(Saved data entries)
┌──
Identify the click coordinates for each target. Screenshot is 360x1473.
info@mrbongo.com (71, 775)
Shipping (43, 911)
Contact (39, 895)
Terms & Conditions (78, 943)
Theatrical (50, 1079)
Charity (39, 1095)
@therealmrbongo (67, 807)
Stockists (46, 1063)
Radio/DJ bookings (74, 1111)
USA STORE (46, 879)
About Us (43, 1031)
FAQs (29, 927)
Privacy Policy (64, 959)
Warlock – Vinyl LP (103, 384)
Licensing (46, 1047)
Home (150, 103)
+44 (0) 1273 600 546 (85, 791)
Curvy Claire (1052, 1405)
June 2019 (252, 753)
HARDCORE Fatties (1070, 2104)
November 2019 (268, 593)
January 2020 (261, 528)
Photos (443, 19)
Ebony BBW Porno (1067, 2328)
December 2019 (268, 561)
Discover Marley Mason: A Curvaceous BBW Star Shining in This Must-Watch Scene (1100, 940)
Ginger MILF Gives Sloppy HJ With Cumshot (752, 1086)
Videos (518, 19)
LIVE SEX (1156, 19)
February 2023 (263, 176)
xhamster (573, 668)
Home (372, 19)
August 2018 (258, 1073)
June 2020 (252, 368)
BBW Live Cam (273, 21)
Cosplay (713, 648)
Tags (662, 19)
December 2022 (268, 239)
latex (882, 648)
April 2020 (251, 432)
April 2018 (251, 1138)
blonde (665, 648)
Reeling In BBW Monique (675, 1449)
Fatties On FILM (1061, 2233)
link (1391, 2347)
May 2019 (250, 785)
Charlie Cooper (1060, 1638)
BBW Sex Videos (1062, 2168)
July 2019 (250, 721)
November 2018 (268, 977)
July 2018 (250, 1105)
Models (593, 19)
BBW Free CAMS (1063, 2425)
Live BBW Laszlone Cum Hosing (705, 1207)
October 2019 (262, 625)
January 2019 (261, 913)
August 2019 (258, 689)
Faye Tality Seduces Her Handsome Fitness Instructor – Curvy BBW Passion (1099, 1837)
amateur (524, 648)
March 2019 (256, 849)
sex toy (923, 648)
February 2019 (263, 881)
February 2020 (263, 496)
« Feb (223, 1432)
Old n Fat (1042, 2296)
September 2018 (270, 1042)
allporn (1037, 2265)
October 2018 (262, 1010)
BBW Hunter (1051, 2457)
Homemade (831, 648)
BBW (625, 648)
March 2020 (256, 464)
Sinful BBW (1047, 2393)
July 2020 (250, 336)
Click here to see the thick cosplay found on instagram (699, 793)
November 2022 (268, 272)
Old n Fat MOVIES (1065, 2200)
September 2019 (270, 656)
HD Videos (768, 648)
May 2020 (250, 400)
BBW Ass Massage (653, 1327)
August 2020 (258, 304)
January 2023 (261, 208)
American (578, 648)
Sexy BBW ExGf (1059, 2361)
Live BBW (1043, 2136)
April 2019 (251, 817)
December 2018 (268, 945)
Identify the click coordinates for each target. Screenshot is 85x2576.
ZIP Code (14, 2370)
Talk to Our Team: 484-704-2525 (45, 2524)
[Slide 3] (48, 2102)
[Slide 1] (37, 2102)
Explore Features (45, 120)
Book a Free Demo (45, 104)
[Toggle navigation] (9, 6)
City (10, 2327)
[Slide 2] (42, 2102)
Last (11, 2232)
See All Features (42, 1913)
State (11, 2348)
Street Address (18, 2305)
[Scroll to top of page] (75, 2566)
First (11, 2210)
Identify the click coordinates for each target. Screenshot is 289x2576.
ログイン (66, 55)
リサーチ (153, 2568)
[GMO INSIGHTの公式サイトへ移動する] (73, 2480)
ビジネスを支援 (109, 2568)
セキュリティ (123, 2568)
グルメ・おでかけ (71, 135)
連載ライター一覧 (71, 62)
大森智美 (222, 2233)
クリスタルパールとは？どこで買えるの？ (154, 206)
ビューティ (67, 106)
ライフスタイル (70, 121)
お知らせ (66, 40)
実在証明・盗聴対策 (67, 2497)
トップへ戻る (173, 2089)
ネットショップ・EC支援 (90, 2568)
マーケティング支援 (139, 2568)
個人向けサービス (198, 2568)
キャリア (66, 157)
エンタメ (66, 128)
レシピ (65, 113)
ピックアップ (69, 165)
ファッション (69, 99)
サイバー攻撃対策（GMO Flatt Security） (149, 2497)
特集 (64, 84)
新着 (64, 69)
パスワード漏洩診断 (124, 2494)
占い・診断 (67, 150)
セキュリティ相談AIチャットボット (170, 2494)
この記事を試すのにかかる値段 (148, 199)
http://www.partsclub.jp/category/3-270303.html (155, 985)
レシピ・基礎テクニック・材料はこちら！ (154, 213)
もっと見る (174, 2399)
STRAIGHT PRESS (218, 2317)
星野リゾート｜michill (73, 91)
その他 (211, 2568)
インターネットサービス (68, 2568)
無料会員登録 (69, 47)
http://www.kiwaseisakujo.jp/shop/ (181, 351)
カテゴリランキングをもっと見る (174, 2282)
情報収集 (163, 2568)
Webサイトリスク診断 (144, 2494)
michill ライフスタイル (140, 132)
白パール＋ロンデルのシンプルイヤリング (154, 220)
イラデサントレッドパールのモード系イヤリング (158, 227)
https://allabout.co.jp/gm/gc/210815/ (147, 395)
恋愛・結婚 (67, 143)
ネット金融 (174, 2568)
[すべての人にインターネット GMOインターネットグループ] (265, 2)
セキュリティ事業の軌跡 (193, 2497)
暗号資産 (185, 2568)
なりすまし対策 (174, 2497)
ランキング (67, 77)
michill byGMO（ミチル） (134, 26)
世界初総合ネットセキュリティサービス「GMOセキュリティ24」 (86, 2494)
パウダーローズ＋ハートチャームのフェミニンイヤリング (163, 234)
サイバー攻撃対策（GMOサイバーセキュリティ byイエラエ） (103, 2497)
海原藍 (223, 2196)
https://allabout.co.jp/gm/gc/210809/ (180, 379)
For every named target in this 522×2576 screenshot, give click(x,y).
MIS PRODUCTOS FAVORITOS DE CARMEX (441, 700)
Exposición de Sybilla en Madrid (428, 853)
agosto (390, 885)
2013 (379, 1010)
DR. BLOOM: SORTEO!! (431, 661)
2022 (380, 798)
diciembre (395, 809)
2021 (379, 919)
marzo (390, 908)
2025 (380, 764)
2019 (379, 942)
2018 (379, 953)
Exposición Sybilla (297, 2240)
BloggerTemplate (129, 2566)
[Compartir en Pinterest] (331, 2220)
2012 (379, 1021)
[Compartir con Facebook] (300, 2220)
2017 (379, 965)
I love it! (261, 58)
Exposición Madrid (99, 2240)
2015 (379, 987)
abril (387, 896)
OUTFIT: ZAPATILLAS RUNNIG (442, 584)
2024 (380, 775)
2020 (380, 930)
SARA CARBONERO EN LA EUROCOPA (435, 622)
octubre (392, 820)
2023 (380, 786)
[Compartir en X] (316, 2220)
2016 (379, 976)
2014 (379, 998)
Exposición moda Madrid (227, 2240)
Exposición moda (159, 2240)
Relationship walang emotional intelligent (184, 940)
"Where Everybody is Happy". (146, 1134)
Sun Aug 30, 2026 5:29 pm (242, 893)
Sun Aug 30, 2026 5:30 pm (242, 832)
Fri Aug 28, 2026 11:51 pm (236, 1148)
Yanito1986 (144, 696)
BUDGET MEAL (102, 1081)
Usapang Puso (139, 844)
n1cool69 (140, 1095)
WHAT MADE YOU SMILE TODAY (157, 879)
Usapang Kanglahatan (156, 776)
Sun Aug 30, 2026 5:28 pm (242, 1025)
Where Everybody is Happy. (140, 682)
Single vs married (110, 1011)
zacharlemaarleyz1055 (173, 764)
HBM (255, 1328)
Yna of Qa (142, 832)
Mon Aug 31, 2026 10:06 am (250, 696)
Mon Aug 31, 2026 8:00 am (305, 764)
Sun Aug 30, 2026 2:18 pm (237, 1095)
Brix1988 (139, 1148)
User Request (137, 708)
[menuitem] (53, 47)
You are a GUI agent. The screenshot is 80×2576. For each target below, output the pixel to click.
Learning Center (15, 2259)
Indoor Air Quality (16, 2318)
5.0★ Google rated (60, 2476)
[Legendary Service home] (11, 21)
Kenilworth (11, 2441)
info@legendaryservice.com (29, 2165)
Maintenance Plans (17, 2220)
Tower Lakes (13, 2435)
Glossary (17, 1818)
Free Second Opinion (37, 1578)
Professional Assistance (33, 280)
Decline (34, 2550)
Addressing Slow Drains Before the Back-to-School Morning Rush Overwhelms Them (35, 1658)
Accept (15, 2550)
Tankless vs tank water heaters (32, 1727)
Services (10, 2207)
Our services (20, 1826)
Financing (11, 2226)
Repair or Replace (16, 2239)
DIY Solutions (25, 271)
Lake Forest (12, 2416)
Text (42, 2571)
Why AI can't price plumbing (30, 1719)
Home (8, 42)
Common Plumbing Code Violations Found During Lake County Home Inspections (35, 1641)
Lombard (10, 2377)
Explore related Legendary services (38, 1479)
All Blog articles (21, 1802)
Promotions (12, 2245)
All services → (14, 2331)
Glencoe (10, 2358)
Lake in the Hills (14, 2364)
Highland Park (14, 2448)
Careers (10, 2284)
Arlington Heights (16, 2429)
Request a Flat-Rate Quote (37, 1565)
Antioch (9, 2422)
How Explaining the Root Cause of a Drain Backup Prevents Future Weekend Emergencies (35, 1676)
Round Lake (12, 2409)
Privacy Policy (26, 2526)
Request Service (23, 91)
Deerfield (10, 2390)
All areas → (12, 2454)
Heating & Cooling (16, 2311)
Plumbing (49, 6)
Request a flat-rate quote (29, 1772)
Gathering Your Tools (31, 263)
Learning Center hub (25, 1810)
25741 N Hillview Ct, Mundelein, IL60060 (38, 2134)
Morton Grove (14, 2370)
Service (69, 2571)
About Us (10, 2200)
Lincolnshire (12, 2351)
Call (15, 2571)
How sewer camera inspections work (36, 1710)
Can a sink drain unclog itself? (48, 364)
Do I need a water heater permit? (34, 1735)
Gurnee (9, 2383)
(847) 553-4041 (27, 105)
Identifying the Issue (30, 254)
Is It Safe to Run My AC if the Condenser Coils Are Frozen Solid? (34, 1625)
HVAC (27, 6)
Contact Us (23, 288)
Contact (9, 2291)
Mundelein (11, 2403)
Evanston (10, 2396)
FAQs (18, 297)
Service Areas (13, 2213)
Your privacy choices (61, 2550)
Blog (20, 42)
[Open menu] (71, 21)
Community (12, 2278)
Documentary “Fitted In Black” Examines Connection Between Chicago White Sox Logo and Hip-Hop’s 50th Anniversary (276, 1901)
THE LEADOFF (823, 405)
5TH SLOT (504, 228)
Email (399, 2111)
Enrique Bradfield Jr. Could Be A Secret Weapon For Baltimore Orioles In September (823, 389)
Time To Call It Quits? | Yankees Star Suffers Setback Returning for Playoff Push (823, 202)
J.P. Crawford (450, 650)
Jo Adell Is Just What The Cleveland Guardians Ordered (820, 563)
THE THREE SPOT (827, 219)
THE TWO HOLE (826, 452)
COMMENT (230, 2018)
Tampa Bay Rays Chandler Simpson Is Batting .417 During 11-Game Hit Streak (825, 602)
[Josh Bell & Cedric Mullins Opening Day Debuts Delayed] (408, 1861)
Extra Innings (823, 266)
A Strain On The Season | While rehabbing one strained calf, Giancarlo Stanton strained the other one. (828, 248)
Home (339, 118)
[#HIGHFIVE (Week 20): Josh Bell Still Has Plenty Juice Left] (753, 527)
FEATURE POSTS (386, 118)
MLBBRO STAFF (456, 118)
└──
PROBLEM REQUIREMENTS
Leave out every line above except those from the line with "Lake Forest (12, 2416)" up to and including the line with "Gathering Your Tools (31, 263)", and copy those exactly.

ANSWER SECTION
Lake Forest (12, 2416)
Text (42, 2571)
Why AI can't price plumbing (30, 1719)
Home (8, 42)
Common Plumbing Code Violations Found During Lake County Home Inspections (35, 1641)
Lombard (10, 2377)
Explore related Legendary services (38, 1479)
All Blog articles (21, 1802)
Promotions (12, 2245)
All services → (14, 2331)
Glencoe (10, 2358)
Lake in the Hills (14, 2364)
Highland Park (14, 2448)
Careers (10, 2284)
Arlington Heights (16, 2429)
Request a Flat-Rate Quote (37, 1565)
Antioch (9, 2422)
How Explaining the Root Cause of a Drain Backup Prevents Future Weekend Emergencies (35, 1676)
Round Lake (12, 2409)
Privacy Policy (26, 2526)
Request Service (23, 91)
Deerfield (10, 2390)
All areas → (12, 2454)
Heating & Cooling (16, 2311)
Plumbing (49, 6)
Request a flat-rate quote (29, 1772)
Gathering Your Tools (31, 263)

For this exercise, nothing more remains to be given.